Jack Ma stepped down as Alibaba's CEO in 2013, but remained the tech giant's public face throughout its IPO the following year. Alibaba finally went public at $68 per share on Sept. 14, 2014, and raised $25 billion -- making it the largest IPO in history. Let's see how much money you would have made with a $10,000 investment in that IPO.

If you had invested $10,000 in Alibaba's IPO...

$10,000 was enough to buy 147 shares of Alibaba in 2014. Alibaba's stock trades at nearly $200 as of this writing, so your investment would now be worth over $29,000.

Alibaba's IPO arrived less than four months after its biggest rival, JD.com (JD 1.23%), went public in the U.S. JD made its public debut at $19 per share on May 24, 2014, and raised a more modest $1.8 billion. If you had spent $10,000 on JD's IPO instead, your investment would be worth about $16,800 today. Alibaba outperformed JD over the past five years for three reasons.

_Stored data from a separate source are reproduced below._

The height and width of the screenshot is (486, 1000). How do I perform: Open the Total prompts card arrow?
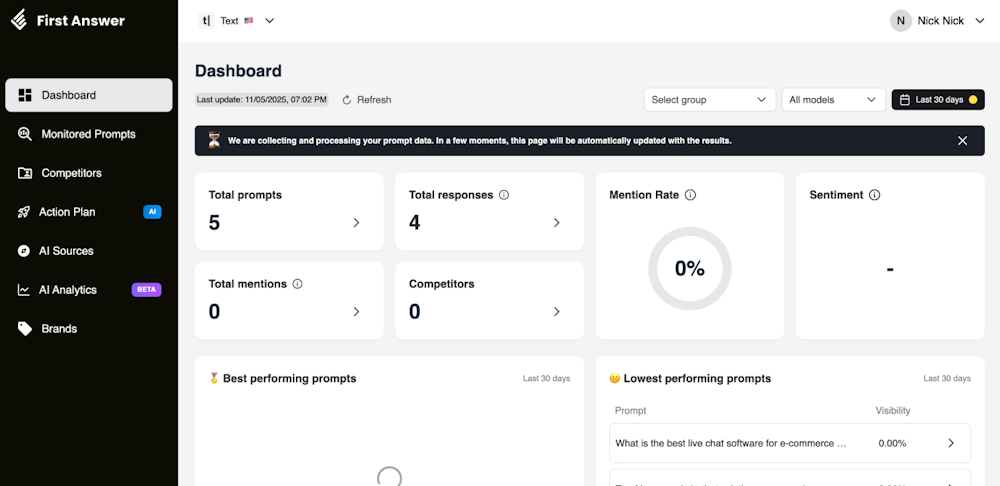coord(356,223)
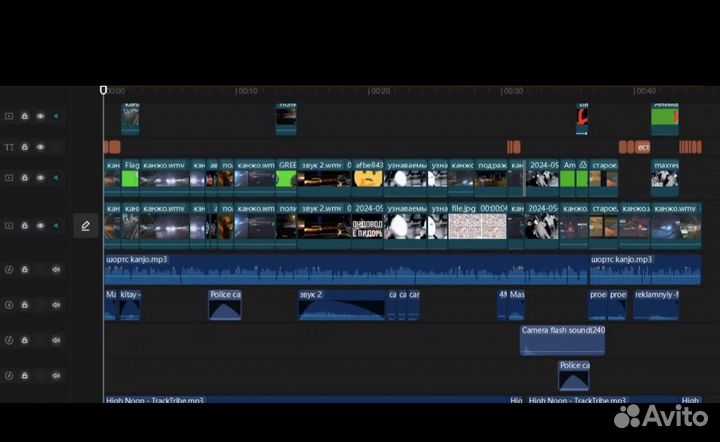The image size is (720, 442).
Task: Hide the text track using its eye icon
Action: (41, 147)
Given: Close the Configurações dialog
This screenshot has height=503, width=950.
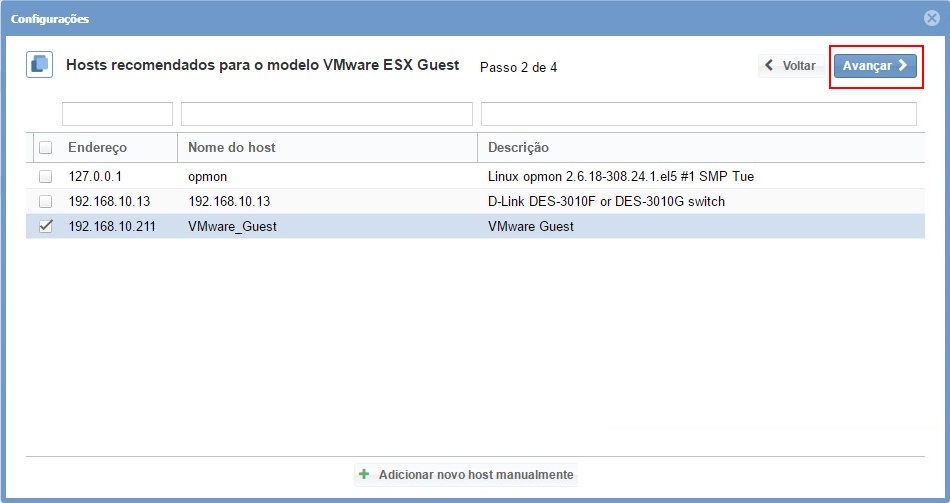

First, Alibaba's business was less capital-intensive than JD's. Alibaba generates most of its revenue from high-margin listing and advertising fees on its marketplaces. It doesn't stock any inventory and relies on third-party logistics platforms to fulfill its orders. JD is a direct retailer that takes on inventories and fulfills orders with its own warehouses and logistics services -- which gives it tighter control over its platform but reduces its operating margins.

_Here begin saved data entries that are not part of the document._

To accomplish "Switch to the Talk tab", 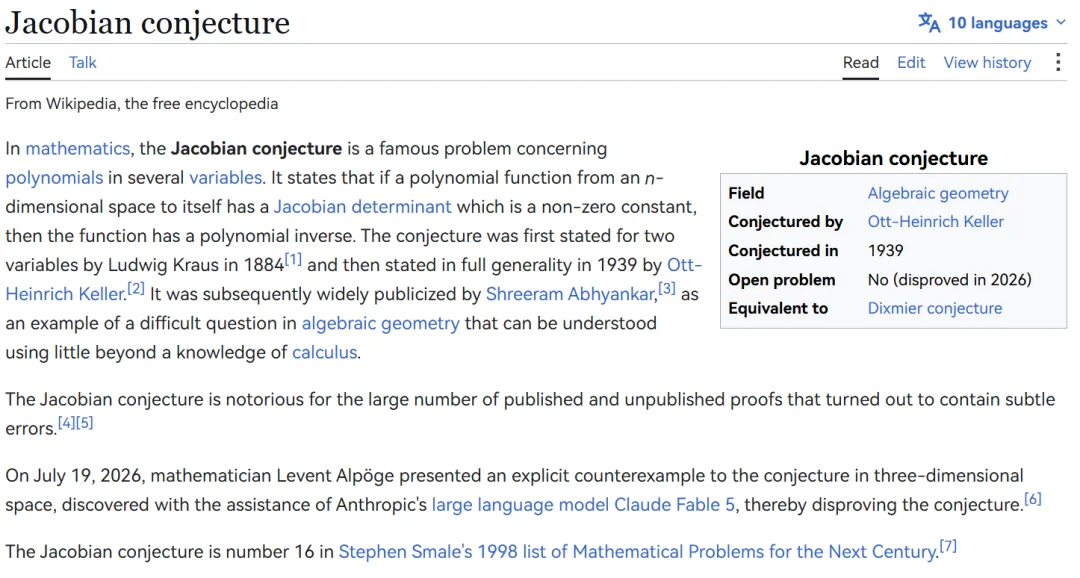I will pyautogui.click(x=83, y=63).
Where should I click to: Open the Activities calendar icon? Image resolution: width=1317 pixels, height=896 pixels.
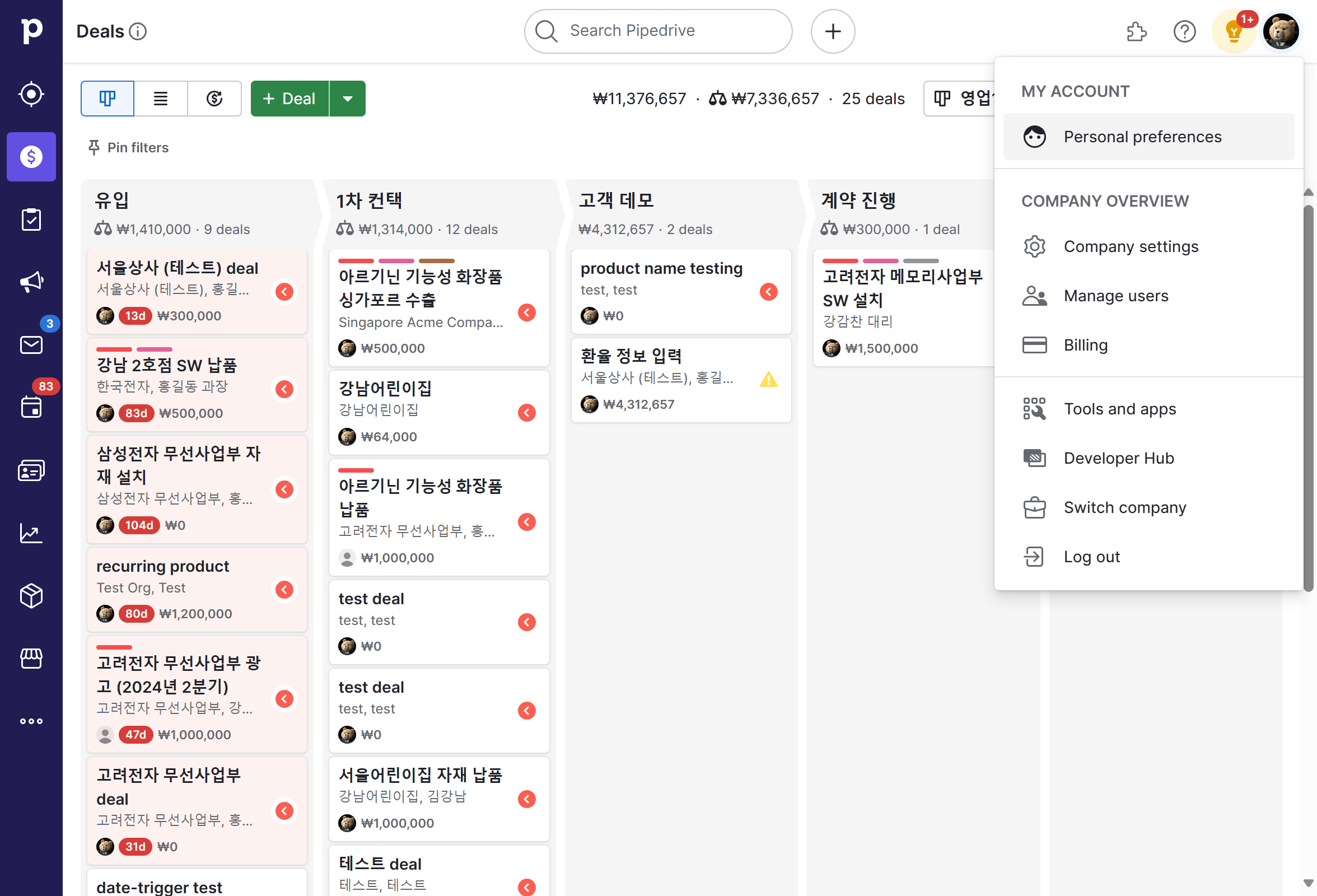click(x=32, y=407)
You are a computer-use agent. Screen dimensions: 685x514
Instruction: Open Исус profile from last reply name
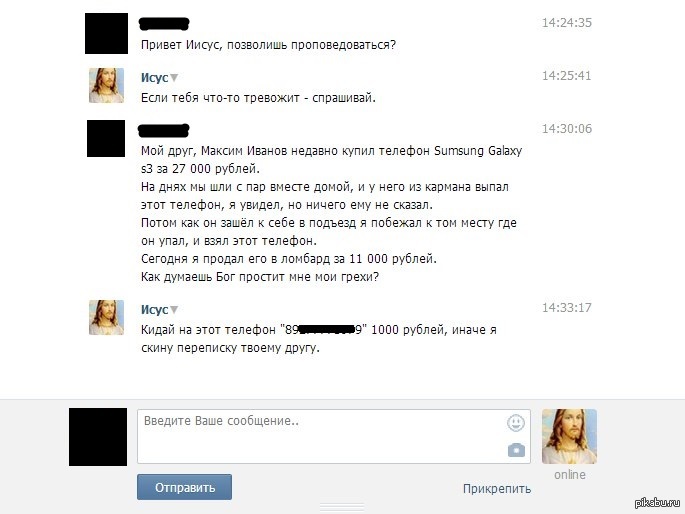tap(154, 309)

Second, Alibaba aggressively expanded into other markets like cloud services, streaming media, and smart speakers. Those moves tethered more users to its ecosystem, gave it fresh growth engines, and widened its moat against other tech giants like Baidu (BIDU 1.24%) and Tencent (TCEHY 1.91%). JD mainly focused on improving its core JD Mall platform and scaling up its logistics services.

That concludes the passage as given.